Most major cities will host at least two Franchise Shows in the next twelve months. Buyers considering owning a franchise should plan to attend and question the vendors to learn how their system will help a new unit get open and maintain a higher profitability than they could achieve independently. While many buyers question paying training fees and on-going royalties, the industry continues its rapid expansion. Almost 50% of all retail sales and services pass through franchise units which make up only 5% of American businesses. Unless an entrepreneur has extensive experience in an industry, their chances of opening and operating a business for five years are only 2 in 10. As a franchisee, their odds improve to 9 in 10! Always remember that a good franchisor only wants winners in their system. Others will take anyone’s money and not be concerned about their success or failure. As with any investment, its critical for the buyer to perform extensive investigation before making a purchase. Franchise Shows are a great place to begin researching for likely partners. Then one should research other companies serving the same industry and compare the offerings. Finally, questioning franchisees in the system and obtaining advice from experienced accountants and attorneys in the field should help an investor reach the best conclusion for his or her personal circumstances.

A PRESCRIPTION FOR YOU

Here are my thoughts on checking out a franchise.

Looking Beyond the Hype and the Documentation

Tips for Matching Your Franchise to Your Personality, Skills & Interests

  • Before you invest, evaluate yourself: What job experiences have you enjoyed? Disliked?
  • Are you experienced in sales? Customer Service? Employee Hiring & Management? Can you manage money? What is your energy level? How do you handle stress? How do you define a long day? How competitive are you? What are your persuasive abilities? Level of Creativity? How decisive are you? What are your feelings toward these functions?
  • What is the demand for these functions within the franchise system you are evaluating? Can you confirm this?
  • Have you evaluated the people at the franchisor with whom you are dealing? Are they “your kind of people?” Are they knowledgeable about the industry and the system, or just “hustlers.” Have you talked to the Regional Operations Manager who will visit your unit? What about the head of training? How do you evaluate the other franchisees?

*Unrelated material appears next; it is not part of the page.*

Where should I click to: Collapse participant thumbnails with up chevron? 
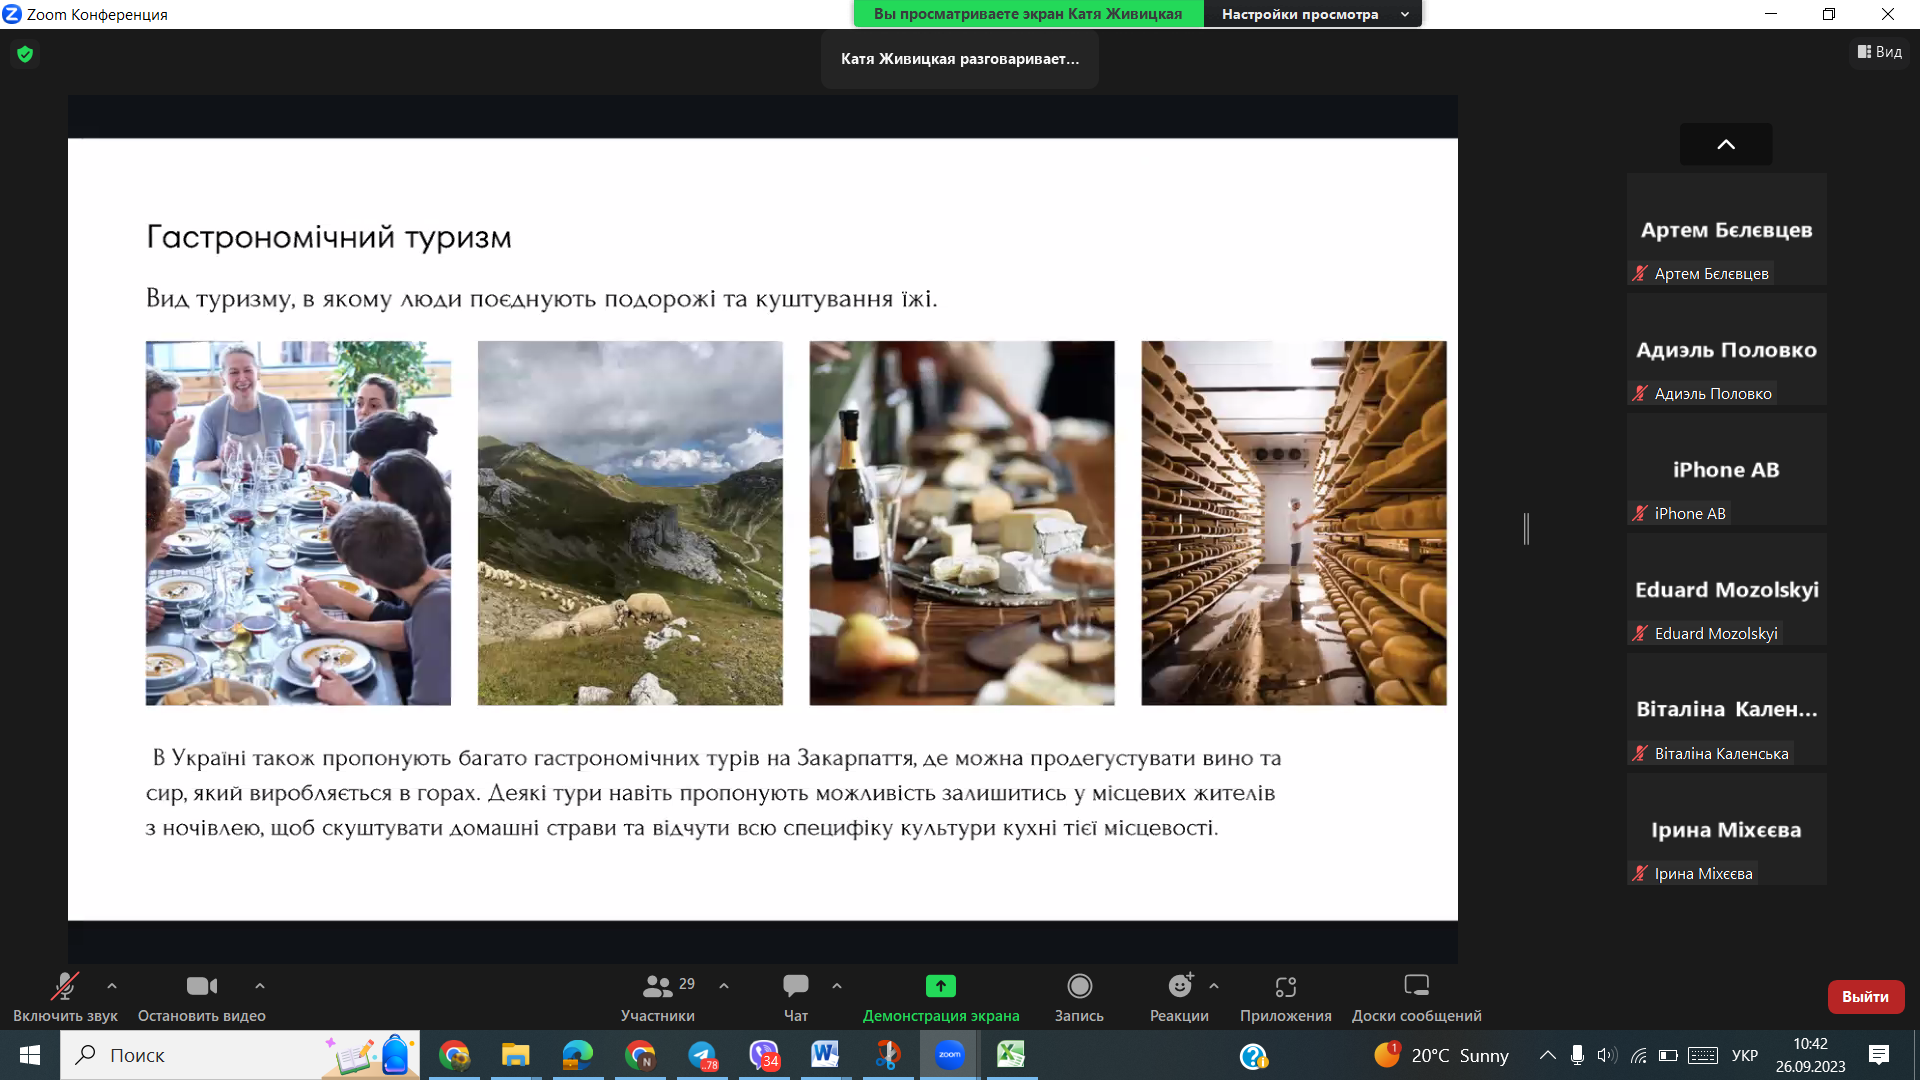[1726, 145]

Are they similar to you in background, experience & philosophy?
  • What can you learn reviewing the “tone” of the franchise offering circular? Any legal problems of concern? What is the background of the principals? Can you verify their philosophy in industry trade associations? Are fees reasonable and competitive? (Any reductions as you grow?) What about the ad fund? Do you understand how its used? (Are most franchisees satisfied?) Does the tone indicate a “partnership” mentality or “parent/child?” Any onerous provisions?
  • You should plan to obtain several Offering Circulars so that you’ll have something to compare to. All franchise systems are NOT created equal–you need to discover how you’ll fit in before you invest.